The Case for WordPress Telemetry

WordPress prides itself on being an application built by the user for the user. The problem is with the popularity and reach of WordPress today, the distance between the WordPress 1% (or even .1%) and the average user is becoming so vast we (the people who contribute to WordPress core) know almost nothing about the actual people who use WordPress or how they use the application. This will become more of an issue as the application evolves, and it is high time we do something about it.

Lack of data means we’re flying blind

During the development of WordPress 4.7, I was involved in several conversations centered around assumed use of features. The general argument was that based on the 80/20 rule, certain features should be added while others should be removed. I kept brining up the well known fact we don’t have a clue what features 80%, or even 20%, of WordPress users actually use so any claim of validity in the 80/20 rule is guesswork at best, and in response one developer told me, point blank, “we know what the user wants.” I don’t know about you, but in my book that is not the way to build an application for real people.

What we need is raw data based on actual use, and lots of it. What we need, is telemetry. And there is ample industry precedence for collecting such telemetry, in online and offline applications and even in the WordPress ecosystem.

Here’s what I propose:

WordPress core should ship with an opt-in Telemetry feature that collects anonymized data on feature and functionality use.

This is in line with what major software providers do, and it is a feature most users will be familiar with.

The purpose of the Telemetry feature is to collect relevant data about how WordPress is used in the wild. This begs the questions “what is relevant data?”, “who decides what data is collected?”, and “who has access to the collected data?”

Here’s how I imagine it would work:

Implementation and activation

WordPress Telemetry is shipped as a core feature in new installs and an update to existing installs. When Telemetry is first added to the site, the admin gets a prompt asking if they want to contribute anonymized use data to the WordPress project. The default setting is “No” and the admin can change this to “Yes”. Once activated, the Telemetry setting can be changed at any time by the admin.

In more detail:

  • The opt-in selector for the feature should be surfaced on first install or when the site is updated to the first version of WordPress containing the feature is installed.
  • For new installs the opt-in question should appear on the 5-minute install page along with “Allow search engines to index the site” or similar.
  • For upgrades, the opt-in question should be revealed in a dedicated modal.
  • The feature should be disabled by default and the admin can make an active choice to participate.
  • The feature should be controllable at any time through a dedicated section under Settings->General
  • It is possible the best way to make users feel this feature is not a Trojan horse is to ship it as a plugin that auto-installs on opt-in and auto-uninstalls on opt-out.

Data collection

As a benchmark, some core data should always be collected, including but not limited to:

  • Number of themes and plugins installed
  • Frequency of use of specific views (Settings, Customizer, etc)
  • Current version
  • Update status
  • Locale (generalized to country)
  • Language
  • etc

In addition it should be possible to push custom queries to activated users to test for specific interactions, as an example how many users click the Underline button in TinyMCE. I’m not sure exactly what the best approach here is, but this is one idea: The feature queries a centralized service on a weekly / monthly basis to get instructions on what type of data is currently being collected.

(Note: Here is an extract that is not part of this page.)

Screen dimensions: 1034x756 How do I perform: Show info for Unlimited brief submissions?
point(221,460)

The decision on what data to be collected should be done by committee based on current active tickets and features in development that require user data as well as longitudinal studies of user behavior.

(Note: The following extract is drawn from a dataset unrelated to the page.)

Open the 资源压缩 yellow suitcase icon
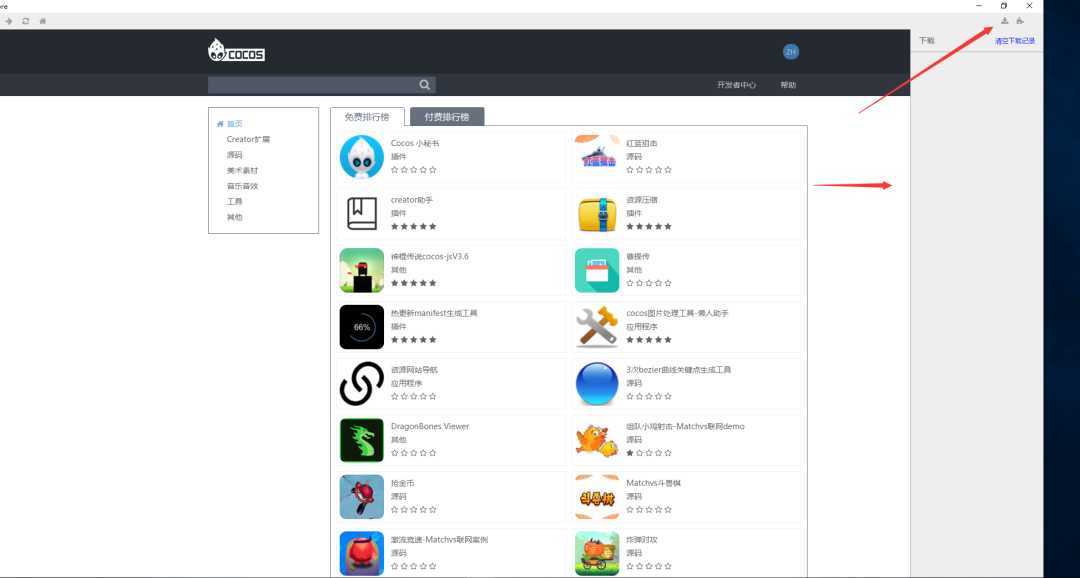1080x578 pixels. pos(597,213)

Anonymity and transparency

A core requirement for the success of this feature is that data collection must be 100% anonymized. No data collected can be traced back to an individual user. Ideally the feature itself will be built in such a way that even accidental collection of personal data is impossible.

At any time, information about what data is being collected should be available to end-users both on a dedicated page on WordPress.org and through the setting in admin.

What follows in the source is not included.